Task statement.
Every line in the records below between the one holding "Uncheck 'This link" and the one holding "Task: Go back with the jump bar left arrow", inclusive, is to be set down exactly; all other lines are to be left out.

(Items from a dataset)
========================
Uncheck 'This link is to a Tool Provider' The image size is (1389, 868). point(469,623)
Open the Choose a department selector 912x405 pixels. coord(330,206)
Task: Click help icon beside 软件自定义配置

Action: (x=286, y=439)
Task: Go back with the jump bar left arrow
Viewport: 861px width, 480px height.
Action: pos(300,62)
========================
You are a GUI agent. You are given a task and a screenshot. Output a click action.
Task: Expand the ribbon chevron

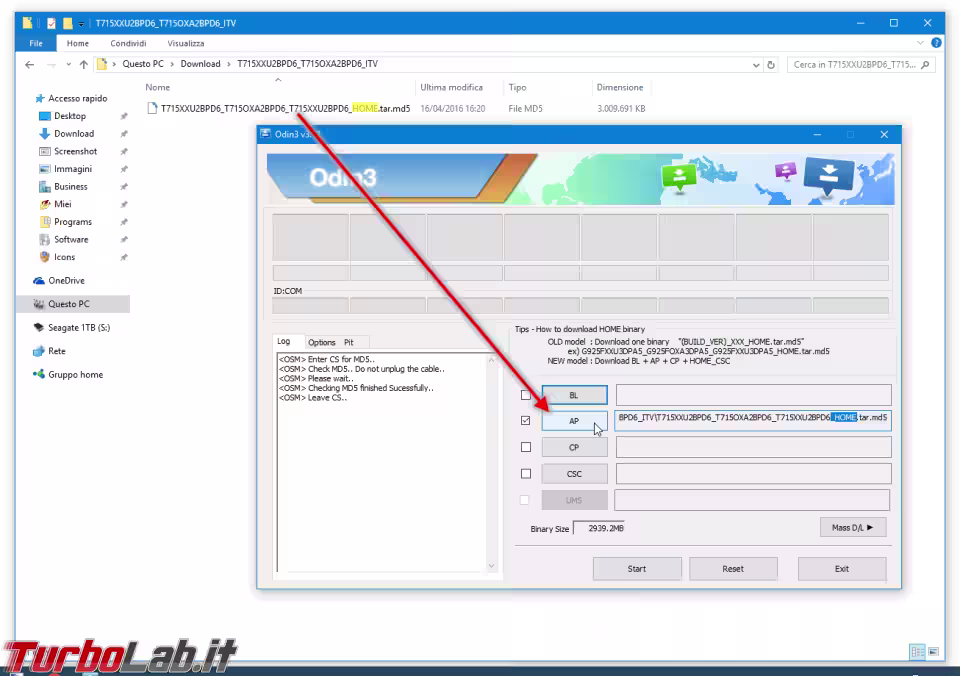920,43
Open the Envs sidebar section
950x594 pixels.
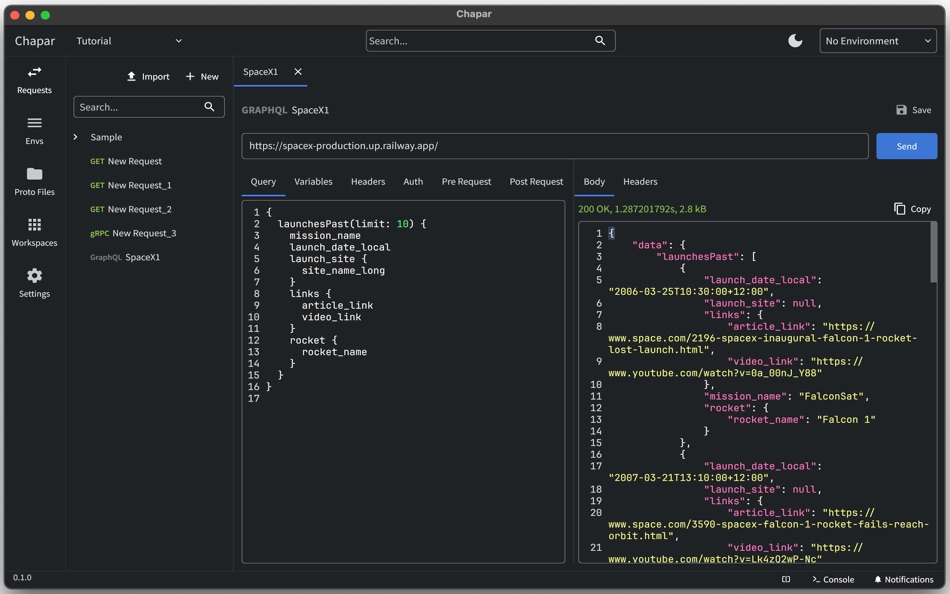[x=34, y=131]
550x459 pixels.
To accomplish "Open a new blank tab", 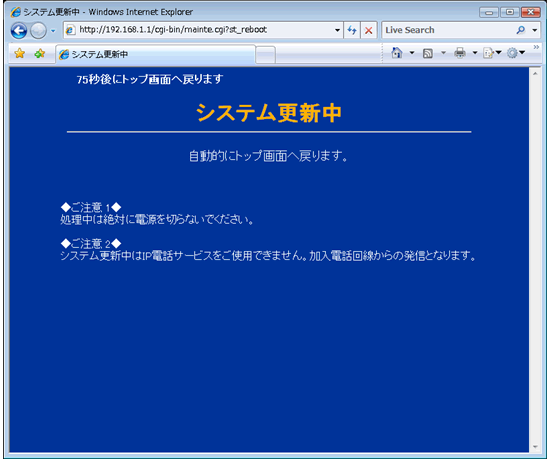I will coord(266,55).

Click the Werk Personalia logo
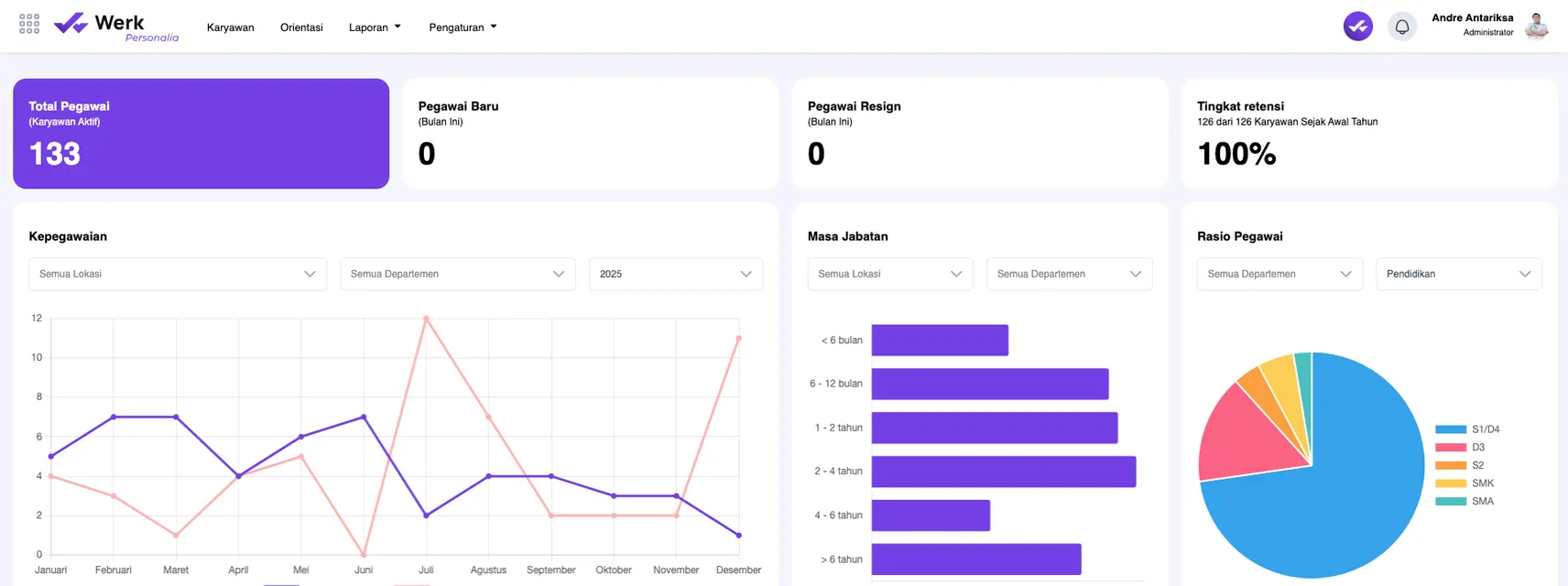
========================
Answer area.
Uncheck 'This link is to a Tool Provider' The image size is (1389, 868). point(469,623)
Open the Choose a department selector 912x405 pixels. coord(330,206)
Task: Click help icon beside 软件自定义配置

Action: (x=286, y=439)
Task: Go back with the jump bar left arrow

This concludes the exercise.